Saturday, May 9, 2015

The Prayer of Surrender

Dean Charles Whiston taught us the Prayer of Surrender when I was a first year student in Berkely Baptist Divinity School.  I have prayed is most days since.  As I reflect on surrender, I recognize tension in the way a person LIVES his or her surrender.

While, on the one had, it means Acceptance of what is. "It is what it is," we say.  True.  Surrender, for me, means to think (because God gave us our minds) as clearly as possible.  Surrender means, to me, to use my initiative to figure out solutions to problems, or to help others figure out their own best practices or decisions.  Surrender, for me, means to continue learning, studying, engaging, showing hospitality, calling "bullshit" on obvious nonsense and making tough calls when decisions must be made.

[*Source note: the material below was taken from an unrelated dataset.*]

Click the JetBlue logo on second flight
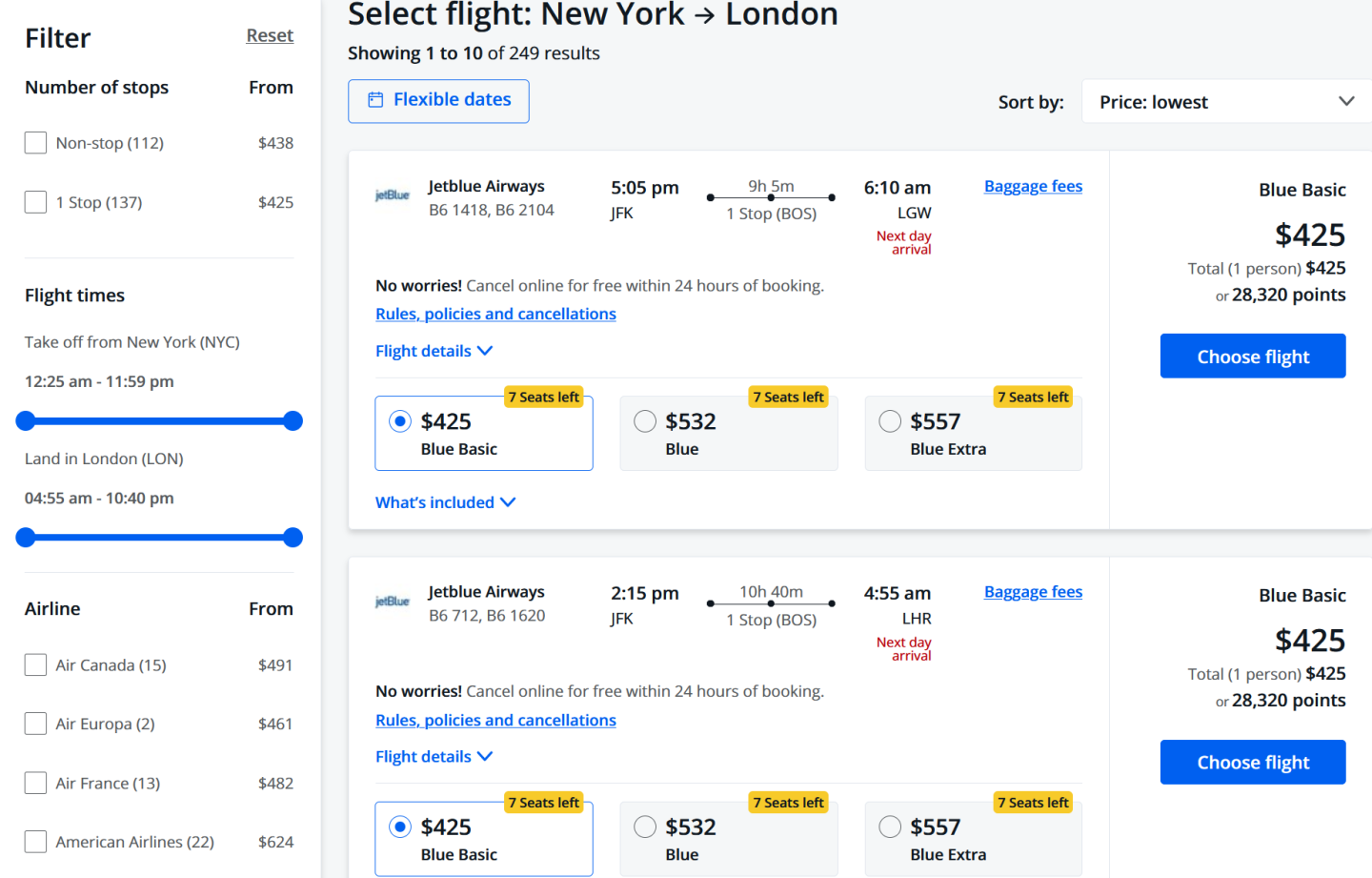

Surrender is not escapism, but engagement.  Surrender is not fatalism, but recognizing that, in God, we were created to learn, grow and make differences in ways that display or use agape' (love and described by both the life of Jesus and First Corinthians 13:4-7.

"God, I surrender myself to you, 
 wholly and completely, 
 all that I am and all that I have,
 for you to use as you will, when you will, where you will and with whom you will.

 Take from me, Lord, 
 all that I withhold from you,
 all that I will not give you,
 and I am for you, against me self.

Not blind fatalism.  Never.  Willing LIVING, often at at the edge.